Mirad esta comparación de Joan Didion (de su novela Río revuelto): “Entre las rosas, había unas cuantas gardenias del Cabo, dulzonas y pesadas como los fármacos.” Es, y no es, extraña esta aparición de los medicamentos en la literatura , aunque, ciertamente, forman parte de la experiencia cotidiana de esta humanidad enferma.

Me pregunto: ¿En qué medida esos fármacos “dulzones y pesados” que tomamos todos por un mal u otro no definen un estado alterado de conciencia, que sería el nuestro? ¿Es tan común ese abotargamiento con que encaramos el día a día que no nos damos ni cuenta?

Quienes, entre vosotras o vosotros, hayáis padecido algún trastorno o dolencia que, a juicio del médico, necesitara un aluvión de comprimidos, pilulas, jarabes, colirios o aerosoles (afortunadamente cada vez se prescriben menos los humillantes supositorios o las dolorosas inyecciones) podríais compartir esa sensación de sopor y flatulencias.

En mi caso, desde luego que sí,  pero sumado a ello (creo que es lo que, en realidad, me cura) me estruja un hambre tremenda, pantagruélica, carpántica, que se multiplica cuando salgo de una intervención quirúrgica… Puedo afirmar sin exageración ninguna que, tras los tratamientos u operaciones que he sufrido, siempre he salido con unos kilos de más…

En mi último alifafe, decidí tomar cartas en el asunto y dejar de ser un paciente pasivo y abúlico. Me puse a negociar con los médicos, como el más correoso tratante, la interminable prescripción a que me querían someter. No sé si por mi capacidad de convencimiento o por la propia sorpresa de los galenos, conseguí reducir la ingesta a la mitad. Para celebrarlo, me regalé con una opípara cena, sin omeprazol de postre, por supuesto.

DATOS DE ORIGEN:

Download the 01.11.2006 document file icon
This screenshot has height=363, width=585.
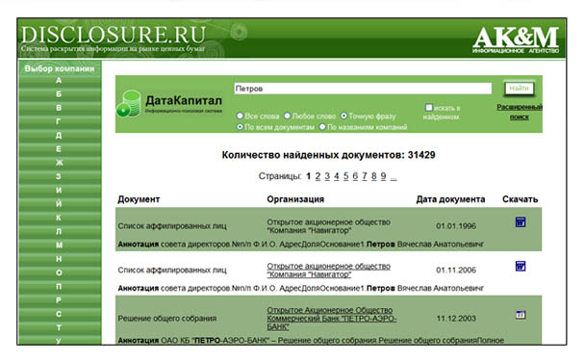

--

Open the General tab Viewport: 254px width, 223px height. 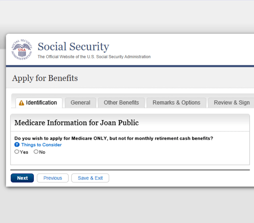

TAREA:
¿Puedes devolver, copiado literalmente del texto sobre los fármacos, el pasaje que empieza en "En mi caso, desde" y llega hasta "postre, por supuesto.", ambos incluidos?

TAREA RESUELTA:
En mi caso, desde luego que sí,  pero sumado a ello (creo que es lo que, en realidad, me cura) me estruja un hambre tremenda, pantagruélica, carpántica, que se multiplica cuando salgo de una intervención quirúrgica… Puedo afirmar sin exageración ninguna que, tras los tratamientos u operaciones que he sufrido, siempre he salido con unos kilos de más…

En mi último alifafe, decidí tomar cartas en el asunto y dejar de ser un paciente pasivo y abúlico. Me puse a negociar con los médicos, como el más correoso tratante, la interminable prescripción a que me querían someter. No sé si por mi capacidad de convencimiento o por la propia sorpresa de los galenos, conseguí reducir la ingesta a la mitad. Para celebrarlo, me regalé con una opípara cena, sin omeprazol de postre, por supuesto.